Previous projects include the delivery of Cyber Quest in Abu Dhabi which brings together young minds from across the country to compete on a series of cyber security challenges, work with the UK Space Agency and partners to deliver events and celebrate UK ESA astronaut Tim Peake's six-month Principia Mission on board the International Space Station (ISS), and bringing large-scale exhibition Play On to Germany in 2017.

==Relationships to Other Festivals==
The Edinburgh International Science Festival is one of 12 Edinburgh-based festivals who work collaboratively as Festivals Edinburgh on audience development, promotion and similar activities, including the Festivals API.

==Notable Edinburgh Science Events==
In 2012 a team from Edinburgh Science project managed the UK tour of Ottobock's Passion for Paralympics exhibition, which raised awareness of Paralympic sport and athletes heading into the London 2012 Paralympic Games.

In 2013 the Science Festival hosted the first Mini Maker Faire in Scotland. This Edinburgh Mini Maker Faire event (also run in 2014, 2015, 2016, 2017, 2018), bringing together artists, craftspeople, programmers, engineers, and other makers is an offshoot of the Maker Faire initiative, organised by MAKE magazine and O'Reilly Publishing.

In the summer of 2013, Edinburgh Science joined forces with National Museums Scotland to deliver a brand new project called Rock the Lab. This involved a creation of science busking activities for the project to highlight the science behind hedonism.

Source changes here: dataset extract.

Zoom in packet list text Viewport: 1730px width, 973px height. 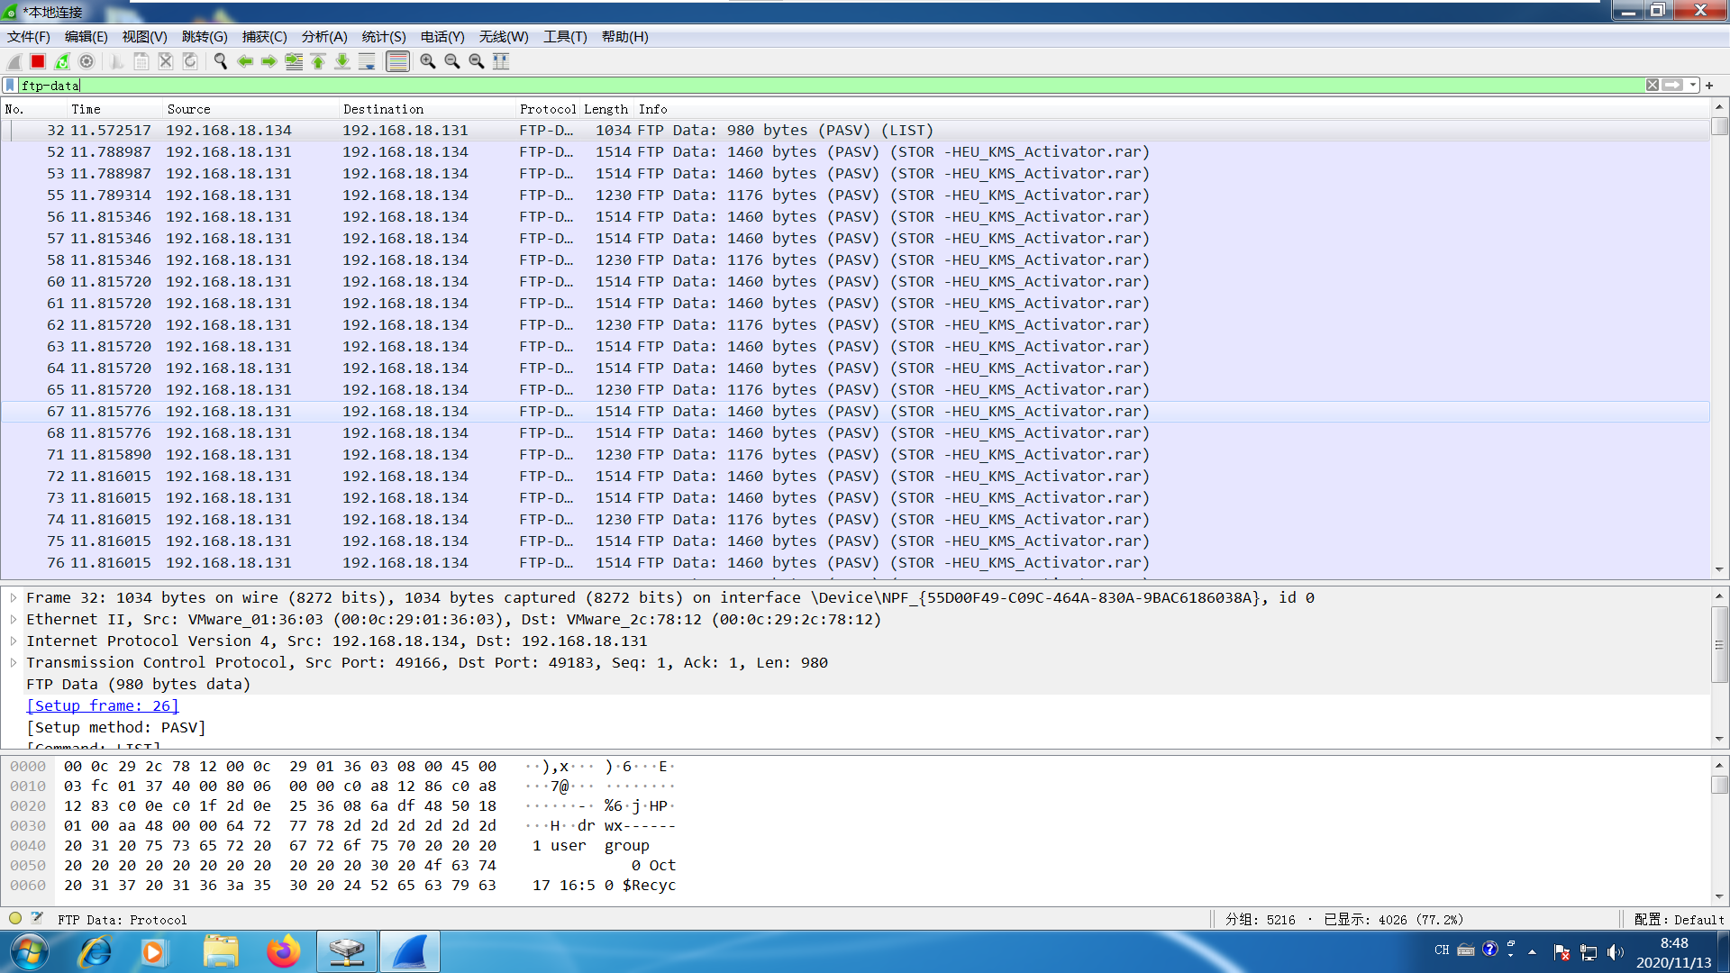tap(428, 61)
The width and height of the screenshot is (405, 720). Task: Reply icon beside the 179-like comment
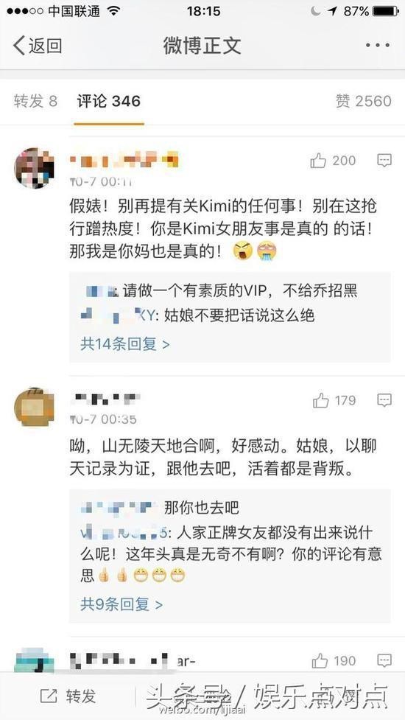384,400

In 2015 and 2016 Edinburgh Science worked with the UK Space Agency and partners around Edinburgh to jump develop and deliver bespoke events to celebrate UK ESA astronaut Tim Peake's six-month Principia Mission on board the International Space Station (ISS). This included a programme of hands-on activities for local school children, a live screening of the mission launch with Italian ESA Astronaut Samantha Cristoforetti, who had recently returned from her own mission on the ISS, and bringing Tim Peake and mission colleague astronaut Tim Kopra for an evening at the Usher Hall on 17 October 2016.

In 2017 Edinburgh Science brought band Public Service Broadcasting to the Science Festival to perform their hit album The Race for Space from start to finish.

At the 2018 Edinburgh Science Festival, Edinburgh Science engaged the work of US-based artist Jason Hackenwerth to create a giant balloon sculpture in the Grand Gallery of the National Museum of Scotland. Called Event Horizon, this sculpture included 26,000 balloons and represented the point of no return in a black hole.